[Webkit-unassigned] [Bug 46560] [LEAK] [GStreamer] Removing video element will not free assigned memory
bugzilla-daemon at webkit.org
bugzilla-daemon at webkit.org
Thu Oct 30 18:03:24 PDT 2014
https://bugs.webkit.org/show_bug.cgi?id=46560
Jer Noble <jer.noble at apple.com> changed:
What |Removed |Added
----------------------------------------------------------------------------
Summary|[LEAK] Removing video |[LEAK] [GStreamer] Removing
|element will not free |video element will not free
|assigned memory |assigned memory
Hardware|Macintosh Intel |Unspecified
OS|Mac OS X 10.6 |Linux
--- Comment #10 from Jer Noble <jer.noble at apple.com> ---
(In reply to comment #9)
> (In reply to comment #7)
> > I would like to confirm that this is still a problem. I can reliably
> > recreate the problem with the attachment in this comment. Right now, the
> > test has a hardcoded for the local path
> > "/home/patrick/Downloads/big_buck_bunny.mp4", with the same file copied at
> > "/home/patrick/Downloads/big_buck_bunny2.mp4".
> >
> > There are three buttons in the test. I ran "top" in a terminal and kept
> > checking the memory consumption of WebKit while running this test in the
> > Epiphany browser.
> >
> > The "Toggle Video" button will flip the video's "src" attribute between the
> > "big_buck_bunny.mp4" and "big_buck_bunny2.mp4" files. Note that no memory
> > leak occurs.
> >
> > The "Add/Remove Video" button will create and add the video node to the DOM,
> > then remove it the next time the button is clicked. A memory leak occurs
> > when clicking this repeatedly.
>
> Removing the element from the DOM does not immediately free the element, it
> simply makes it available to the garbage collector. Until the GC
> specifically destroys that element, memory used by that element will not be
> freed. This is not a memory leak.
>
> If you force GC to be run (either through your browser's developer tools, or
> by creating lots of high-memory objects), the video element will eventually
> be destroyed by GC.
>
> However, there are things WebKit could change to make GC more likely, and to
> ensure that the video element is destroyed when GC is run.

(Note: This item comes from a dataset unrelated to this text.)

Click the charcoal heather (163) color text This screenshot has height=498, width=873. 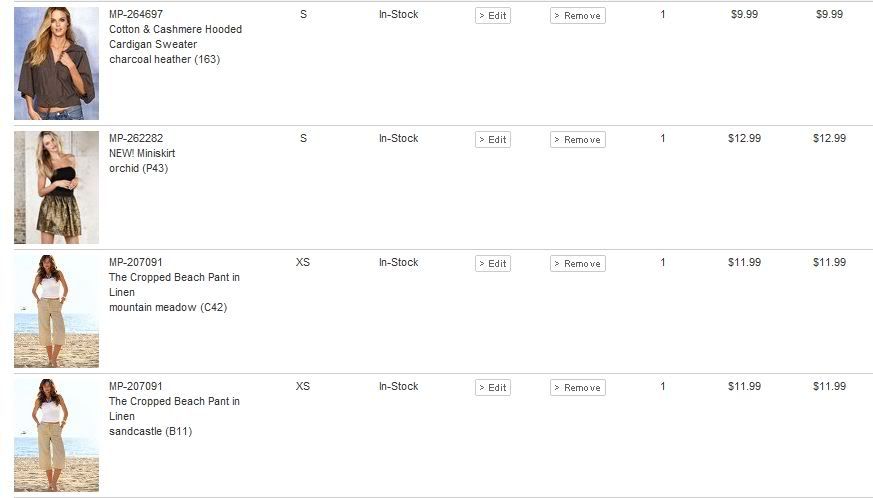coord(164,59)
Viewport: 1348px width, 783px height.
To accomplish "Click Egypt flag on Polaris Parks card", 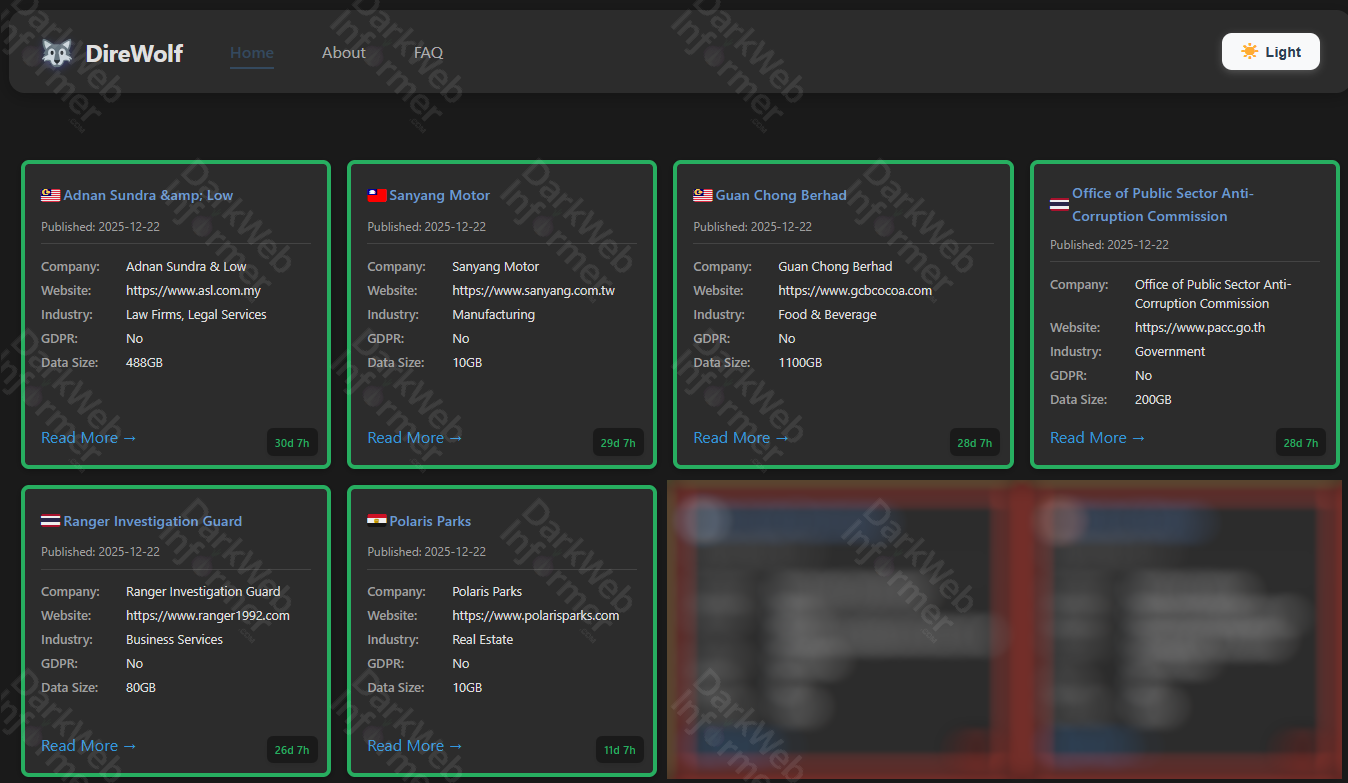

> MediaPlayerPrivate exposes a method called "extraMemoryCost()" to be
> implemented by media engines, which reports the extra memory cost used by
> the media engine to load, decode, and display the media resource. It sounds
> like whatever port is being used by the Epiphany browser does not implement
> this method, and the GC doesn't know how much memory is being used by the
> video element.
>
> It does appear, however, that you have discovered a good workaround: set
> src="" and call load() before removing the element from the DOM.
Looks like this is a bug in the GStreamer port; they don't implement MediaPlayerPrivate::extraMemoryCost(). Labelling as such.